This group also has extensive experience with the design, construction, analysis and use of gene transfer vectors, especially for the modification of human stem cells. In addition to the application of gene transfer to correct genetic deficiencies in a patient’s genome, gene transfer to hESC may be an important tool for basic research into the role of genes in stem cell development and differentiation.

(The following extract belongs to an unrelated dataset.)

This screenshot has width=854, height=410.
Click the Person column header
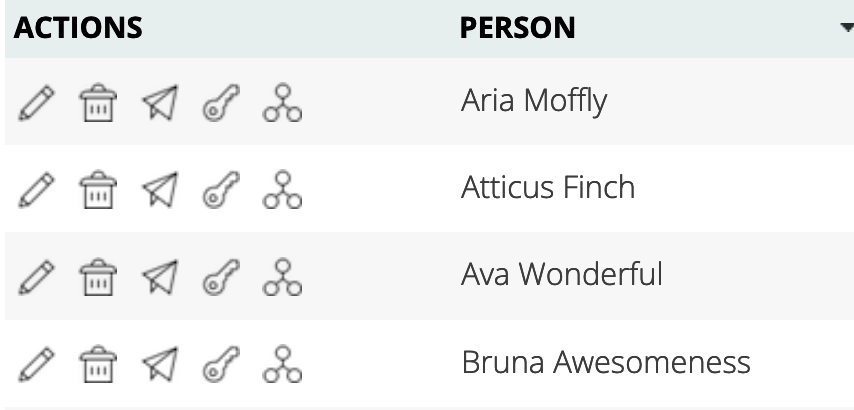tap(517, 28)
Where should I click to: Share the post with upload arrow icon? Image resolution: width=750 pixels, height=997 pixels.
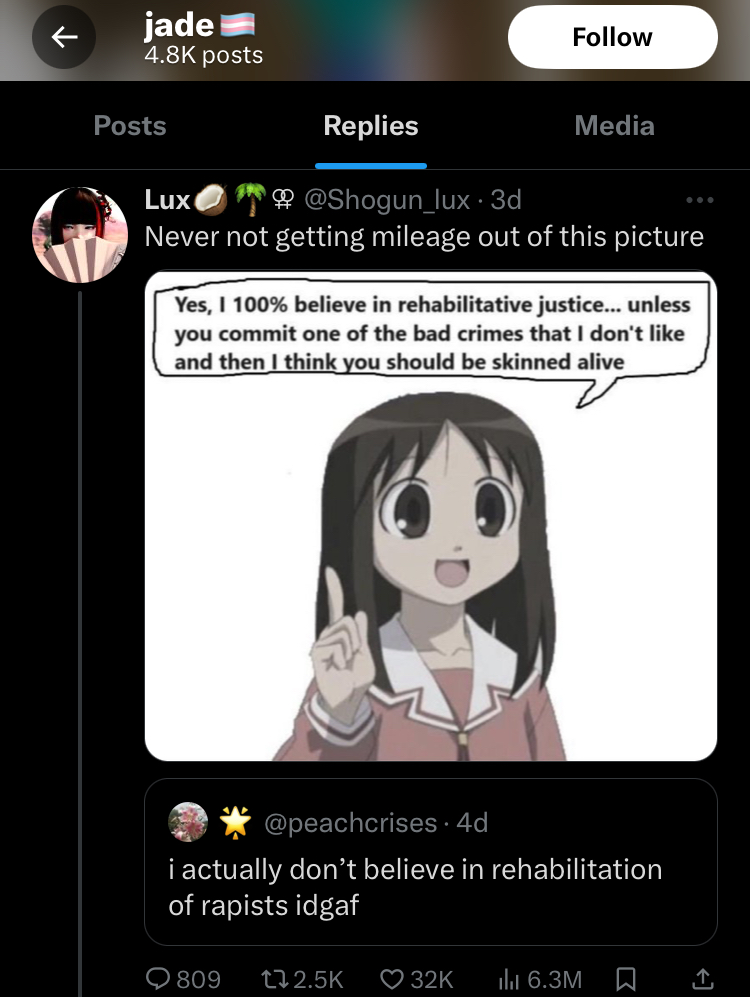(x=702, y=979)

Gene modification of stem cells may be used to adapt the properties of stem cells, for example to induce proliferation, support survival, direct differentiation (specialization) or decreasing immunogenicity (the ability of a substance to provoke an immune response).
The Developmental Biology Program in The Saban Research Institute seeks to discover the basic genetic mechanisms of human organ development and to understand the impact of disease on the developing human being, then to apply this information in devising rational therapeutic approaches to engineer organ repair and regeneration. Its investigators are working on lung, heart, kidney, gut, liver and skin organogenesis, the stage of embryonic development where the body's main organs develop, and regeneration. These studies focus on understanding the contribution of stem cells to tissue development, repair and regeneration. Exciting progress is being made in applying this rapidly emerging technology to children and adults who are either born with missing tissues or who have lost tissue due to disease or injury. So far, intellectual property has been filed on stem cell applications to lung and skin, with more planned soon on stem cells in kidney, gut, liver and heart.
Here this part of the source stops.